Collected data entries:
---------------
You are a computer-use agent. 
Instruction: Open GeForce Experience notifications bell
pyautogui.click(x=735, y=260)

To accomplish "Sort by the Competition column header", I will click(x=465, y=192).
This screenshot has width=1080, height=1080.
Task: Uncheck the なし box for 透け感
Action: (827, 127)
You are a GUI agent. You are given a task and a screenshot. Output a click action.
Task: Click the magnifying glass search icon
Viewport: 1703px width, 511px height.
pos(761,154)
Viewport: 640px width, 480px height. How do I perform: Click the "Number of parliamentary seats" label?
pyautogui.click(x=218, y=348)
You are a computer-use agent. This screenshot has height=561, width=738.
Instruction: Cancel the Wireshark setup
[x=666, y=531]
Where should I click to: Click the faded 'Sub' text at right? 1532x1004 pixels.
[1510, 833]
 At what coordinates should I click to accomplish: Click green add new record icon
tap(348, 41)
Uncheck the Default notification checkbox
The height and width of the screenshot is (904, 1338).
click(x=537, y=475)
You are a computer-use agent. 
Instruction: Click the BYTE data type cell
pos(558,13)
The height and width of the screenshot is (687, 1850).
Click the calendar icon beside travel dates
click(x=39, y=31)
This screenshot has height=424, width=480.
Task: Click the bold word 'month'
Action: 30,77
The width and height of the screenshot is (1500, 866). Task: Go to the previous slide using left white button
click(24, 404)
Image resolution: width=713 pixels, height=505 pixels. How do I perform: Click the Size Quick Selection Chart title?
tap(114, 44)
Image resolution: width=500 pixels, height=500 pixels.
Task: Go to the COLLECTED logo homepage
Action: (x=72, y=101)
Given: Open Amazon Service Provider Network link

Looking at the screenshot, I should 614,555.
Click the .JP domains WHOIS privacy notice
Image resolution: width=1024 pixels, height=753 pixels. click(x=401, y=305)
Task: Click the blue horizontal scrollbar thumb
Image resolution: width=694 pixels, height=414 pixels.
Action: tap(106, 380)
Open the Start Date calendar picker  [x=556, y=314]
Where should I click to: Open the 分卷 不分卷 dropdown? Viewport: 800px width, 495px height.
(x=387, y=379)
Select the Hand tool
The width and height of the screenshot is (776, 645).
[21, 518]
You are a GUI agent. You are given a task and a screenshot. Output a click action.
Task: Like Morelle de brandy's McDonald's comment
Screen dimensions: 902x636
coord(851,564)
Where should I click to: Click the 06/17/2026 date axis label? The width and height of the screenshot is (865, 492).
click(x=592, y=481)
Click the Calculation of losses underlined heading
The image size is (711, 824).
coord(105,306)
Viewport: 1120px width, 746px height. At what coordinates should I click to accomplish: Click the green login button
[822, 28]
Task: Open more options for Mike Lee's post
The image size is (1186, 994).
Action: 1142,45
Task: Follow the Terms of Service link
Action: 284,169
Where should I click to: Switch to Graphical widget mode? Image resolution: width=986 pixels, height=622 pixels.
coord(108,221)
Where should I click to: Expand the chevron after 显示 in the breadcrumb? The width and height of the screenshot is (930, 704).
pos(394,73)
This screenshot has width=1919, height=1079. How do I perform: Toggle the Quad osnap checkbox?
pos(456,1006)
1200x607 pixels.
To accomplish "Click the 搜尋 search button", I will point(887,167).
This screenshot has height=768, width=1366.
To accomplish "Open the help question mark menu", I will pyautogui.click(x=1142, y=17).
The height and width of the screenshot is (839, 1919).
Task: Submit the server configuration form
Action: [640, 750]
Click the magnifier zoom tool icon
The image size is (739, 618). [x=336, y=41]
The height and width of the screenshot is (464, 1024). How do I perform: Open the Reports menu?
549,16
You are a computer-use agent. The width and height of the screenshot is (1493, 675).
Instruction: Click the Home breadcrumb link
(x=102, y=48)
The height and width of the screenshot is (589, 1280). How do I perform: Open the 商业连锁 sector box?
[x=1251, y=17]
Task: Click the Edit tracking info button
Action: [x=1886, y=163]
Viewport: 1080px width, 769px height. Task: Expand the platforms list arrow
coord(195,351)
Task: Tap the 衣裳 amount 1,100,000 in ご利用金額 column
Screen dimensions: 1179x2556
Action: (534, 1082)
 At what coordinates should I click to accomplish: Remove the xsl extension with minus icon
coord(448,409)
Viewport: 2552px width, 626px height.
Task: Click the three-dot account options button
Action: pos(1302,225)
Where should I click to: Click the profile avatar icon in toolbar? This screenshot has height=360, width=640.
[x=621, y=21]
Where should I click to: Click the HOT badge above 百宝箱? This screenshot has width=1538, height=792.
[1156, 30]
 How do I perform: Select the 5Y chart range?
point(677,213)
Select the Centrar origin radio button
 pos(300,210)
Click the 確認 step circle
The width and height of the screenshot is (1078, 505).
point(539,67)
---------------
## Task to complete
Beginning of the records through the line with "You are a computer-use agent. This": return that span exactly and stop there.

## Answer box
You are a computer-use agent. 
Instruction: Open GeForce Experience notifications bell
pyautogui.click(x=735, y=260)

To accomplish "Sort by the Competition column header", I will click(x=465, y=192).
This screenshot has width=1080, height=1080.
Task: Uncheck the なし box for 透け感
Action: (827, 127)
You are a GUI agent. You are given a task and a screenshot. Output a click action.
Task: Click the magnifying glass search icon
Viewport: 1703px width, 511px height.
pos(761,154)
Viewport: 640px width, 480px height. How do I perform: Click the "Number of parliamentary seats" label?
pyautogui.click(x=218, y=348)
You are a computer-use agent. This screenshot has height=561, width=738.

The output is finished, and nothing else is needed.